Unions argue for better wages for their workers, which is causing companies to spend more on their employees rather than improving their business. The federal minimum wage is $7.25 an hour, but the average hourly earnings for private industries is just under twenty dollars. On top of that, those with union membership collect weekly earnings of around $940 according to the United Sates Department of Labor. Compared to non-union employees, who make around $730, it’s no wonder why some companies, like General Motors, have been shipping plants overseas or have been giving jobs to illegal aliens who will work for less money. It’s no wonder that this cost saving measure resulted in an almost one hundred percent increase of GM cars that are imported from Mexico, Korea, Japan and China. Now, it would make sense if unions helped with the crackdown of illegal aliens entering the American workforce in order to save their own jobs, right? Well, in actuality, they have not only been against immigration reform, but have laid out measures to be supportive of undocumented workers. The AFL-CIO came out in support of President Obama’s efforts to suspend enforcement of immigration law against more than a million illegal-alien youths and his administration’s lawsuit to overturn Arizona’s Illegal Immigration law of 2010.

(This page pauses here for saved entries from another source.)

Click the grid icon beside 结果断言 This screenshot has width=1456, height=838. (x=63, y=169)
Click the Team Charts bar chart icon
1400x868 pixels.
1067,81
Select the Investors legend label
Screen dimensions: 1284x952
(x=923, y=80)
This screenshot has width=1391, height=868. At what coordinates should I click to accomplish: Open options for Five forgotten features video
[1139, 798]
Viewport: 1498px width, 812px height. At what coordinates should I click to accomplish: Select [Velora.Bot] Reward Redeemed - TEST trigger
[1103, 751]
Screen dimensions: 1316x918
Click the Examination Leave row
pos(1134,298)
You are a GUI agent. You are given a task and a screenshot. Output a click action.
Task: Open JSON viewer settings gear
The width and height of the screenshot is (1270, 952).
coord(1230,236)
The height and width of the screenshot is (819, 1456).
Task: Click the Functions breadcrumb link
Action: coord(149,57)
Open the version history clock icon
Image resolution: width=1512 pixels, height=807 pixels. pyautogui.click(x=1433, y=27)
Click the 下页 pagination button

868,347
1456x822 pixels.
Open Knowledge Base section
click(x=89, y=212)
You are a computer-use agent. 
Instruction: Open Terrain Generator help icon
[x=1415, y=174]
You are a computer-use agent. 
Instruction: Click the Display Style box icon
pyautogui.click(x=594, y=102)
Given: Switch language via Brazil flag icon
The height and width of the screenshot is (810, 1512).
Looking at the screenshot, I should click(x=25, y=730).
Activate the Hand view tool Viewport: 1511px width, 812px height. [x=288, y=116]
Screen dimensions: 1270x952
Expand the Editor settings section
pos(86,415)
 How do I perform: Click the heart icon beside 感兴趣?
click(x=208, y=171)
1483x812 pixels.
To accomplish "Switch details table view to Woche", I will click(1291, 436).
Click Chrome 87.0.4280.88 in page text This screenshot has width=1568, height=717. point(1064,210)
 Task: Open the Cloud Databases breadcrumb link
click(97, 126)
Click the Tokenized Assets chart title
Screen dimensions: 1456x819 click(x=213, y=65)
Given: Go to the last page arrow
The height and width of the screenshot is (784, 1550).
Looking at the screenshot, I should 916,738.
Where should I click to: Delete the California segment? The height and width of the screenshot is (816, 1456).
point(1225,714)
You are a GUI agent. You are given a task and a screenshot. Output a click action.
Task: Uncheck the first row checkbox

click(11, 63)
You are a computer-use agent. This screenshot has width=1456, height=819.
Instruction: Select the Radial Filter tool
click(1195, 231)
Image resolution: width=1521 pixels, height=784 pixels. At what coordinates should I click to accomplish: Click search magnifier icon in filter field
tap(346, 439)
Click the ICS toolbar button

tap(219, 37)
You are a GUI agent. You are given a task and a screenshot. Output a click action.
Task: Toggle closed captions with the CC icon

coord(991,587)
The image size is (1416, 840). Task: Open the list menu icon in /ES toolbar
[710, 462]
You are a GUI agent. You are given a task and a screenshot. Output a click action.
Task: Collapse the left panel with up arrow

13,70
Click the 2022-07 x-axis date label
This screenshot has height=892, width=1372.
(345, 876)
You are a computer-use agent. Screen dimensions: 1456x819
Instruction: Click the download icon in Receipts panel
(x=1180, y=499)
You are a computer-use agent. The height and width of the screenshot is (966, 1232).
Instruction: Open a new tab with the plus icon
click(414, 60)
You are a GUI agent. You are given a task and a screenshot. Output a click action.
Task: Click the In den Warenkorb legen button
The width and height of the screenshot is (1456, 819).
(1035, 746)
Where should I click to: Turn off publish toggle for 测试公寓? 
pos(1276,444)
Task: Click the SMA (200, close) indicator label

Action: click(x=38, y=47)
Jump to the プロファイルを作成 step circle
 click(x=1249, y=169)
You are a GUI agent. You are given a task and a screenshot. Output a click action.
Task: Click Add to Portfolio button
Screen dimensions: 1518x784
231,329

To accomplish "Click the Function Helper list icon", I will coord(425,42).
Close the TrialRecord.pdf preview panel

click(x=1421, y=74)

On top of that, the bosses for these unions make a ridiculous amount of money compared to who they are supposed to represent. While the average union makes around forty-nine thousand dollars a year according to the Department of Labor, the yearly wage for union bosses range from one hundred seventy-three thousand dollars a year for Bob King, the head of the United Auto Workers, to under six hundred twenty thousand dollars for Terence O’Sullivan, the president of the Laborers’ International Union of North America. That is an increase of between three to twelve times as much money than the people they represent. Now, while chief executive officers for private companies make millions of dollars, they usually are not put into that position by a vote of their respected employees. This is similar to how national public officials get paid more than the average citizen. Shouldn’t the people who elect you into these positions get more respect and better treatment than you?

To all union members out there, I have one thing to say: You no longer live in the 20th century anymore. Proper legislation is in effect to ensure that the corporations you work for are held responsible if you are mistreated. After the tragedy of the Triangle Shirtwaist Factory Fire in 1911, which killed almost a hundred fifty young girls, states passed new legislation in order to force employers to abide to certain safety measures and precautions. During the New Deal, President Roosevelt passed the National Relations Act to ensure union elections are done properly. President Truman passed the Taft-Hartley Act to help ensure that you were allowed to bargain with your employers fairly. Why do you keep demanding more from the corporations? You are currently witnessing the consequences of your own doing with the outsourcing of jobs to other countries, as corporations are forced to make these moves to keep their company afloat. When you look at CEOs and complain about how greedy they are, why do you ignore how much your own bosses make compared to you? Do you prefer the life of having a job that pays you fairly, or would you rather risk possible unemployment in order to get a better paycheck than what most Americans receive?